On 10/2/13 08:42 , Bengt Rodehav wrote:
I'm creating a dynamic processing component using iPOJO and Camel. The idea
is to dynamically specify (via config admin) a number of processor id's. In
runtime I want to find the matching processors (the processors are Camel
processors published as OSGi services) with the correct id.

E g if I specify a list of services to {A,B} (FileInstall recognizes this
as a list). I want to require those services in order for my iPojo instance
to become valid. It was much harder than I thought.

I've tried something like:

   @Property(name = "processors", mandatory = false, value = "")
   public void setProcessors(String[] theProcessorIds) {
     mProcessorIds = theProcessorIds;
     updateProcessorFilter();
   }

   @Requires
   private Processor[] mProcessors;

The idea is that whenever the configuration property "processors" is
updated, I dynamically update the ldap filter on the dependency
mProcessors. I've used this approach before and it has worked when using a
single dependency (not an array).

The problem is that I want to specifically require each specified
processor. In the example above, I require one processor with id=A AND one
processor with id=B. It's not enough with anyone of them since I want to
invoke them one after another.

Can I use a filter for this? I've been thinking of something like this:

(|(processorId=A)(processorId=B))

This would match both my processors but if one of them were missing my
instance would still become valid which I don't want.

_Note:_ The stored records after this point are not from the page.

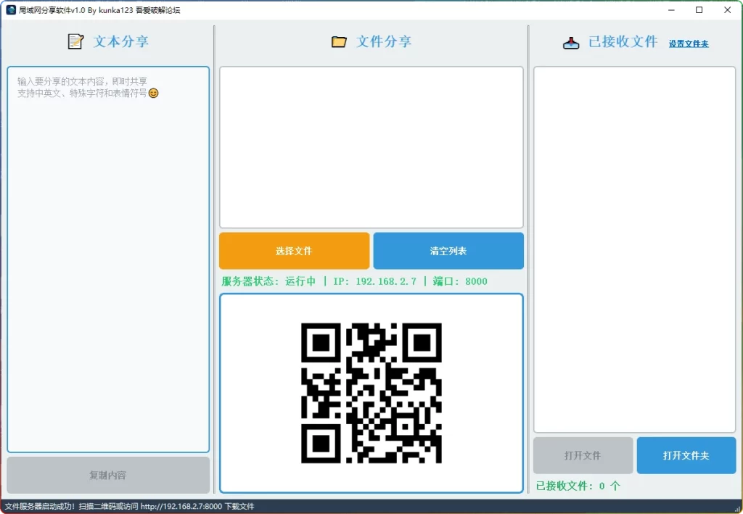Click the text share document icon
Screen dimensions: 743x514
point(75,41)
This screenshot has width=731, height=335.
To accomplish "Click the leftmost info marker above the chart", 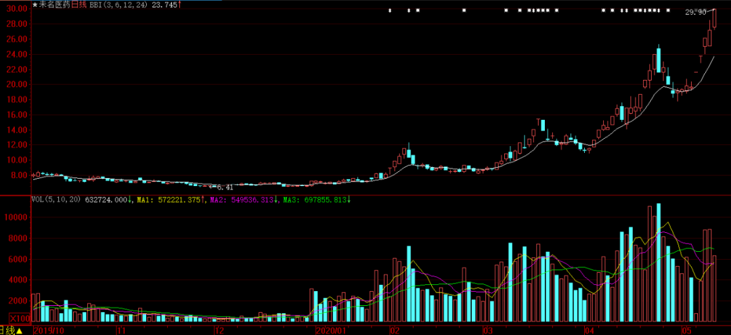I will tap(390, 11).
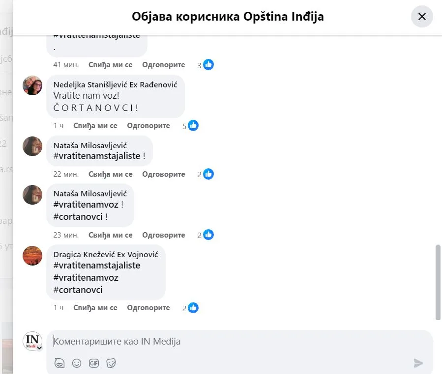Click the #vratitenamstajaliste hashtag in Dragica's comment
442x374 pixels.
tap(97, 266)
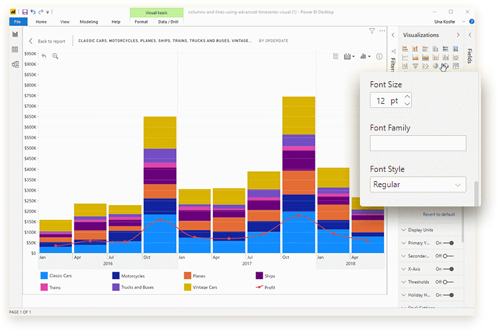Expand the Fields pane
This screenshot has height=333, width=499.
point(470,35)
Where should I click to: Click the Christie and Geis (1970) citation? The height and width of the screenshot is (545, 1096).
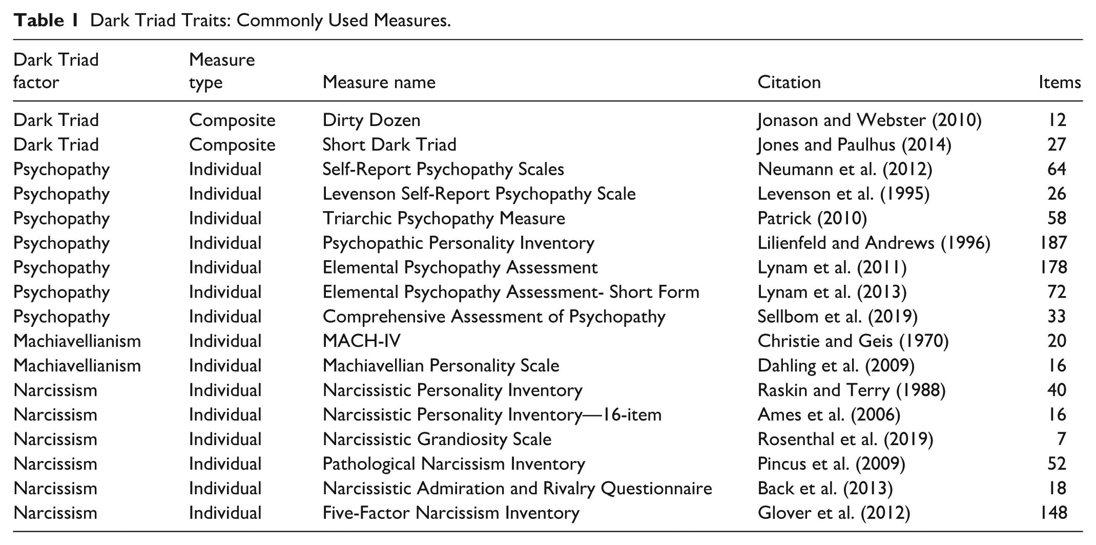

I don't think there is anyway to do what you want. This is essentially an "N cardinality" requirement, where you want to say that you require specifically N of something. Such requirements had been discussed over the years for Service Binder, Declarative Services, etc., but we could never agree on their usefulness or how to do them, so we just left it as it is now (i.e., optional, at least one...).

Other than adding some sort of threshold to service dependencies, I don't see this happening. You could potentially create an iPOJO lifecycle controller that would keep your component invalid until it matched the required number of services (if you can get this information in the handler)...or perhaps write/extend the service dependency handler.